Für die zweckgebundenen Einnahmen werden im Gesamthaushaltsplan Haushaltslinien mit — soweit möglich — den vorgesehenen Beträgen eingerichtet.

(9)   Der Lenkungsausschuss nimmt den Entwurf des Gesamthaushaltsplans vor dem 31. Dezember eines jeden Jahres an. Dabei wird der Vorsitz im Lenkungsausschuss entweder vom Leiter der Agentur oder einem von ihm bestimmten, dem Generalsekretariat des Rates angehörenden Vertreter oder von einem von ihm dazu aufgeforderten Mitglied des Lenkungsausschusses wahrgenommen. Der Hauptgeschäftsführer erklärt die Annahme des Haushaltsplans und notifiziert ihn den beteiligten Mitgliedstaaten.

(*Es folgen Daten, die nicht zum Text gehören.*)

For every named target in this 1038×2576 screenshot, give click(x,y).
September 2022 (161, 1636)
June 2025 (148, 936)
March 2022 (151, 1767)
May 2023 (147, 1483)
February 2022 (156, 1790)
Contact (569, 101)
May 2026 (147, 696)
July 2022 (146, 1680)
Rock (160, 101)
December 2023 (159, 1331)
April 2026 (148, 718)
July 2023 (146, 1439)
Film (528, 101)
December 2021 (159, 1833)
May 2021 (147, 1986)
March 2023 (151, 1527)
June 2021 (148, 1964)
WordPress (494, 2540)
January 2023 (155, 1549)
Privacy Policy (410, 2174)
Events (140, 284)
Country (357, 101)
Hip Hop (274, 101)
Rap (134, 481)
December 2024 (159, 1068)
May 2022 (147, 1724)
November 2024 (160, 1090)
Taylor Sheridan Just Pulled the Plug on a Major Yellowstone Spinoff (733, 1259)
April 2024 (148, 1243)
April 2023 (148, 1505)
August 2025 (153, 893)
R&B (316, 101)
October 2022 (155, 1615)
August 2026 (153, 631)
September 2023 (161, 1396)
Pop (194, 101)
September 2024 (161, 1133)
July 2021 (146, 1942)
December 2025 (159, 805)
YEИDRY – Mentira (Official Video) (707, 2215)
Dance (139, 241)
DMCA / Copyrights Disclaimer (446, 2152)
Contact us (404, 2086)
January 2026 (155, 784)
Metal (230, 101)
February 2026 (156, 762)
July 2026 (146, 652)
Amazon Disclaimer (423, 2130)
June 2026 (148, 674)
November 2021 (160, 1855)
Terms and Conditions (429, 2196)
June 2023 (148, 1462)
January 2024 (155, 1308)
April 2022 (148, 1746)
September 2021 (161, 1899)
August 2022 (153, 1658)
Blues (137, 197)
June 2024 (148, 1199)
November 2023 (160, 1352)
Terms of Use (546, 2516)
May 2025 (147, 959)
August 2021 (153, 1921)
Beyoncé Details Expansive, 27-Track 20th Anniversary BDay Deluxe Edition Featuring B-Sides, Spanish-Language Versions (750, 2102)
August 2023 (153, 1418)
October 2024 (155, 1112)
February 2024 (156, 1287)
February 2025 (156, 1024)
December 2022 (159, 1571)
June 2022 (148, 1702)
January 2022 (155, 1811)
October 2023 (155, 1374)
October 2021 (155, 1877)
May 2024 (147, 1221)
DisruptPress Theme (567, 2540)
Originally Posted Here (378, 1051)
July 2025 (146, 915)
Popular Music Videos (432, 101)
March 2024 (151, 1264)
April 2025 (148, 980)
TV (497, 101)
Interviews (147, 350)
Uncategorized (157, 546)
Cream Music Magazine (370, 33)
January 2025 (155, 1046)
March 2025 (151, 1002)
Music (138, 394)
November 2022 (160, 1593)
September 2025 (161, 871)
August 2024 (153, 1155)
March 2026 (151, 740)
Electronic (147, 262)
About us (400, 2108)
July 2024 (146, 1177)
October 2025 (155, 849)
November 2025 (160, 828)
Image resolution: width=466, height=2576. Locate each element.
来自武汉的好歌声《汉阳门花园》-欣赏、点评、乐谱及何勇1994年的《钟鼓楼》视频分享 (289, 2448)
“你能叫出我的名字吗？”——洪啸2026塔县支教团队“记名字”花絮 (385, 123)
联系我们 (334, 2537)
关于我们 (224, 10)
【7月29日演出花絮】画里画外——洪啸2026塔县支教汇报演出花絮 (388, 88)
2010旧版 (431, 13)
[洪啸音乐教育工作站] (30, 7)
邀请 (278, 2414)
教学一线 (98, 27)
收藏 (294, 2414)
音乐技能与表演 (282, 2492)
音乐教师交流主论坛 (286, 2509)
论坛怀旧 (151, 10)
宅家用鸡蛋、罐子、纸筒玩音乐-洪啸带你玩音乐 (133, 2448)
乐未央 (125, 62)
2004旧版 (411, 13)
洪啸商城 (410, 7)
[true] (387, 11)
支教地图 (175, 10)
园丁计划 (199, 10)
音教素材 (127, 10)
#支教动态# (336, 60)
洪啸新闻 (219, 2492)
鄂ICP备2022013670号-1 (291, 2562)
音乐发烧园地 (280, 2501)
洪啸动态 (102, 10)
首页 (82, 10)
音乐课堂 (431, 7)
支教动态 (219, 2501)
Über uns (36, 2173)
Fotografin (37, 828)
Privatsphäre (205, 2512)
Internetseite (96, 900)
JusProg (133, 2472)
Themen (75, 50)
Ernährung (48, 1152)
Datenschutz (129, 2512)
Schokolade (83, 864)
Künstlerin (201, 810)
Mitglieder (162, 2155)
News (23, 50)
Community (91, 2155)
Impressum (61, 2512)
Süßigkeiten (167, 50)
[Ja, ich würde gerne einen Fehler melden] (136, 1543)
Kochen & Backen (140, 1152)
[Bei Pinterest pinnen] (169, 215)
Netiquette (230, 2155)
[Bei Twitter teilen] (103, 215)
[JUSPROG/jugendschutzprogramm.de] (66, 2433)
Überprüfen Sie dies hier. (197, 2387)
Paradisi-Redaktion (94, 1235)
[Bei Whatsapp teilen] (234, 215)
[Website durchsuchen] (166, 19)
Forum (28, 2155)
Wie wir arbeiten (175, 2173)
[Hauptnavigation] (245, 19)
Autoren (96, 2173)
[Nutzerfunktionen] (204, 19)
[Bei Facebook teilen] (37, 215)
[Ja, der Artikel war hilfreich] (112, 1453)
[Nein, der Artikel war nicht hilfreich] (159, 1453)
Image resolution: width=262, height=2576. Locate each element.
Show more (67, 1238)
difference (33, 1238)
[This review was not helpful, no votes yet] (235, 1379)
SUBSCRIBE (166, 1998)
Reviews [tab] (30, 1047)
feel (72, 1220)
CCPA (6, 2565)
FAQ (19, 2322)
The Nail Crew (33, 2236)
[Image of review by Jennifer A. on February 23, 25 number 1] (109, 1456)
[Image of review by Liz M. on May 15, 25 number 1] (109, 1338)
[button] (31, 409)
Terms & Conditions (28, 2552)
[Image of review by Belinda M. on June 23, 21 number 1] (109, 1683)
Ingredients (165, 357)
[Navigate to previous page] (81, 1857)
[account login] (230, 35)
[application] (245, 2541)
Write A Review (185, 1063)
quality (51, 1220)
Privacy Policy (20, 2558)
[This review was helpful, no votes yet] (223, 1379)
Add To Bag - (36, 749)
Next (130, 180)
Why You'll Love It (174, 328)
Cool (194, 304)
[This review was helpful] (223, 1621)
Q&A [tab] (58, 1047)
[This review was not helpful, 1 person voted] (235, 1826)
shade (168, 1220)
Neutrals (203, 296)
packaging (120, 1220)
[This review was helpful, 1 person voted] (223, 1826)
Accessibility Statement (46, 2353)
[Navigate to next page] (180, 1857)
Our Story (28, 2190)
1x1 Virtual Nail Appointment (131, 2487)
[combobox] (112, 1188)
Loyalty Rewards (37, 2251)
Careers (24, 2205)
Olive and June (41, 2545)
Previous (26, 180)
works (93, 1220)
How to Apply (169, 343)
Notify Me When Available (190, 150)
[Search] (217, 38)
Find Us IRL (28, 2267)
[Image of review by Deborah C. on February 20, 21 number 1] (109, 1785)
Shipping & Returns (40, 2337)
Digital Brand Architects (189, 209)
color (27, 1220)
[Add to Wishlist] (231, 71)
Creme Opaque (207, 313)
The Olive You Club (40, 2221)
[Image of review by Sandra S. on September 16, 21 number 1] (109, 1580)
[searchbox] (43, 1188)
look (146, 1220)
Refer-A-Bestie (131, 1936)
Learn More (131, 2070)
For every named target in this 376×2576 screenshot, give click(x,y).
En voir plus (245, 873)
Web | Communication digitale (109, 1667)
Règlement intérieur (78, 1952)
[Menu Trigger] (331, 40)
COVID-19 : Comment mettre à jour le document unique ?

(10)   Wurde zu Beginn eines Haushaltsjahres der Entwurf des Gesamthaushaltsplans noch nicht gebilligt, so können für jedes Kapitel oder jede sonstige Untergliederung des Haushaltsplans monatliche Ausgaben bis zur Höhe eines Zwölftels der im abgelaufenen Haushaltsplan bereitgestellten Mittel vorgenommen werden. Die Agentur darf jedoch monatlich höchstens über ein Zwölftel der Mittel verfügen, die in dem in Vorbereitung befindlichen Entwurf des Gesamthaushaltsplans vorgesehen sind. Der Lenkungsausschuss kann auf Vorschlag des Hauptgeschäftsführers mit qualifizierter Mehrheit beschließen, Ausgaben von mehr als einem Zwölftel zu genehmigen. Der Hauptgeschäftsführer kann die Beiträge abrufen, die zur Deckung der nach dieser Bestimmung genehmigten Mittel erforderlich sind; diese sind binnen 30 Tagen nach Versendung des Beitragsabrufs zu entrichten.

Artikel 14

Berichtigungshaushaltspläne

(1)   Unter unvermeidlichen, außergewöhnlichen oder unvorhergesehenen Umständen kann der Hauptgeschäftsführer den Entwurf eines Berichtigungshaushaltsplans vorlegen, der sich in den vom Finanzrahmen vorgegebenen Grenzen bewegt.

(2)   Der Entwurf des Berichtigungshaushaltsplans wird nach demselben Verfahren wie der Gesamthaushaltsplan erstellt, vorgeschlagen, festgestellt und notifiziert und bewegt sich in den vom Finanzrahmen vorgegebenen Grenzen. Der Lenkungsausschuss handelt unter gebührender Berücksichtigung der Dringlichkeit.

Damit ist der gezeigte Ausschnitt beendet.